Egli avrebbe voluto che il governo sovietico provvedesse agli errori commessi e cominciasse a lavorare sugli impianti degli altri 28 reattori nucleari sovietici per scongiurare un altro disastro, ma tutto questo non accadde. Non solo non accadde ma addirittura Mikhail Gorbachev tolse per due volte il suo nome dalla lista di coloro che avrebbero ricevuto una decorazione di Eroe del Lavoro Socialista per l’intervento di risposta all’emergenza di Chernobyl. Tuttavia dopo il suo suicidio il governo si ricredette e ammise che gli impianti nucleari avevano dei difetti strutturali, gli stessi che aveva l’impianto di Chernobyl già prima del disastro. Inoltre il presidente Boris Eltsin gli conferì il titolo di “Eroe della Federazione Russa” per il “coraggio e l’eroismo” dimostrati il 20 settembre del 1996, dieci anni dopo la catastrofe.

Nella miniserie “Chernobyl” Legasov, interpretato da Jared Harris, pronuncia un toccante discorso che riassume a pieno il valore di un uomo e di uno scienziato che ha visto con i propri occhi quanto le menzogne possano essere deleterie e che avrebbe voluto scegliere la verità e utilizzarla per prevenire altre catastrofi dello stesso tipo: “Essere uno scienziato vuol dire essere un ingenuo.
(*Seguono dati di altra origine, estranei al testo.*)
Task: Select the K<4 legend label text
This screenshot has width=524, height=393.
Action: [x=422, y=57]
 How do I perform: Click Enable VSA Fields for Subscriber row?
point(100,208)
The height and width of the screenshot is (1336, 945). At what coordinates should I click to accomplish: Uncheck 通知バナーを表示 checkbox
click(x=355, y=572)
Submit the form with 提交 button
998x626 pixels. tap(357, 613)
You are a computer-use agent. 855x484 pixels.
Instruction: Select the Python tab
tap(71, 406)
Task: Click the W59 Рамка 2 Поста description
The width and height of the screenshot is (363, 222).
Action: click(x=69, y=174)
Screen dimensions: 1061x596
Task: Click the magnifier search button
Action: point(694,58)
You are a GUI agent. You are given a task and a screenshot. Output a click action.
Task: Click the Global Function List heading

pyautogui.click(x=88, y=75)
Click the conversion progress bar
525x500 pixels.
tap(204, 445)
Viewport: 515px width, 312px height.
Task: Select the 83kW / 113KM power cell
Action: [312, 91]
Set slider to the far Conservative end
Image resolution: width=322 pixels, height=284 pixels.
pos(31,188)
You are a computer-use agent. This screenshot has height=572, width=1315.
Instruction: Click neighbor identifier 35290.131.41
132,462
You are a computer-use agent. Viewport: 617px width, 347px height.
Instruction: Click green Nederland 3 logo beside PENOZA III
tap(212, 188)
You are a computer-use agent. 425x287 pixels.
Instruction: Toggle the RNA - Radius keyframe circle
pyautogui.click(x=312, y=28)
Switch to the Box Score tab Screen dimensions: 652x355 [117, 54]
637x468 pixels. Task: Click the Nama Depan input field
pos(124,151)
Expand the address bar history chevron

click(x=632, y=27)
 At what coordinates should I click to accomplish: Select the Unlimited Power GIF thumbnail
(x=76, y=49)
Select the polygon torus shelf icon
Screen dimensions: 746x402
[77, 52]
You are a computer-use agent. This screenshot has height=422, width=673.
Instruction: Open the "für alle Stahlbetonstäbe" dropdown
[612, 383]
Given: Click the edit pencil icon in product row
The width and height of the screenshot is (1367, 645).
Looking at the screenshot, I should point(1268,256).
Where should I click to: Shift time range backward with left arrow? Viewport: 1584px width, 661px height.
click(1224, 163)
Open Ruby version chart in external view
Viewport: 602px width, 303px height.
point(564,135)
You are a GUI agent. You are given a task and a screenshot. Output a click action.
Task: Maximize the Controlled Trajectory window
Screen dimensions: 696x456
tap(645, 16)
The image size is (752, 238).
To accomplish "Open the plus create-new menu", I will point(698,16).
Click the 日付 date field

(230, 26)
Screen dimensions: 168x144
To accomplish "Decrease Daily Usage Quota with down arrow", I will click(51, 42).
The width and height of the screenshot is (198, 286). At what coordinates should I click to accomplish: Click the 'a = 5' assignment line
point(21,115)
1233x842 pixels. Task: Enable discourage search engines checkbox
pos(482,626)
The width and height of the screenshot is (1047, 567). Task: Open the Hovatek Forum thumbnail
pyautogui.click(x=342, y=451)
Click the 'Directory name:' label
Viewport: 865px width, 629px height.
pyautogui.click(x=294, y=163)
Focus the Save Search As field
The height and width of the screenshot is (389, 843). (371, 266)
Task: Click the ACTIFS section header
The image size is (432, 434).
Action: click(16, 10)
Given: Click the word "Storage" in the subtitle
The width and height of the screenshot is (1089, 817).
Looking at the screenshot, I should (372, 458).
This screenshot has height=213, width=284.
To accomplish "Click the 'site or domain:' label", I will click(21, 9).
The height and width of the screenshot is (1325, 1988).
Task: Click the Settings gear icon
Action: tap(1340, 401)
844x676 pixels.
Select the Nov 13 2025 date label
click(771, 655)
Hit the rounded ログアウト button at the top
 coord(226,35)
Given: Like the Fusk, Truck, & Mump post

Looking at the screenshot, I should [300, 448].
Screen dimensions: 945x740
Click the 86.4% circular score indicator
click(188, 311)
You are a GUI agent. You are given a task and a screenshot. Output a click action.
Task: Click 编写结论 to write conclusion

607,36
Siamo così presi dalla nostra ricerca della verità da non considerare quanto pochi siano quelli che vogliono che la scopriamo, ma la verità è sempre lì, che la vediamo o no, che scegliamo di vederla o no. Alla verità non interessano i nostri bisogni, ciò che vogliamo, non le interessano i governi, le ideologie, le religioni. Lei rimarrà lì, in attesa, tutto il tempo. Quando la verità ci offende, noi mentiamo e mentiamo, fino che non ci ricordiamo neanche più che ci fosse una verità. Ma c’è, è ancora là. Ogni menzogna che diciamo contraiamo un debito con la verità. Presto o tardi quel debito va pagato. Ecco cosa fa esplodere il nocciolo di un reattore RBMK. Le bugie.

Alaimo Valentina

Fonti: docu-dramma Surviving Disaster- Chernobyl Nuclear Disaster, BBC (2006)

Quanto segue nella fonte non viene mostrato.